Follow-up on Ramo: Potential Principles of an Agile Learning / Research Method

Following up on my last post about The Age of the Unthinkable, what might be the response of educators to Ramo’s critique.  Given the similarities of his suggestions to the Agile Management Method, I will begin looking at the principles of the Agile Manifesto and how that document could be adapted to learning, research and organizational learning.

My Personal Learning Manifesto: Adapted from the Manifesto for Agile Software Development

I will uncovering better ways of learning by doing it and by helping others to do it.

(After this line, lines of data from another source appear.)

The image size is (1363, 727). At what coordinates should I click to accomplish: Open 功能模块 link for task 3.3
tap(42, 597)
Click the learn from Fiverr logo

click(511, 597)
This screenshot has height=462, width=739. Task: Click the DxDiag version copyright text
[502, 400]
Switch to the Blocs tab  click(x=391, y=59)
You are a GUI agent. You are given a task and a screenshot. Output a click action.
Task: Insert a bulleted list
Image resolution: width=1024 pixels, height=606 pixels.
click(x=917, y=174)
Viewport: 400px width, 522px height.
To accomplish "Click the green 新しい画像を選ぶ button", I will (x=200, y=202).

Agile learning values the following:

  • Individuals and interactions over Courses, processes and tools
  • Functioning project teams over Documents, LMSs or other knowledge platforms
  • Learner collaboration over Expert mind sets
  • Responding to changing requirements over Following a plan

Echoing the original Agile Team I state that: while there is value in the items on
the right, preference is given to the items on the left.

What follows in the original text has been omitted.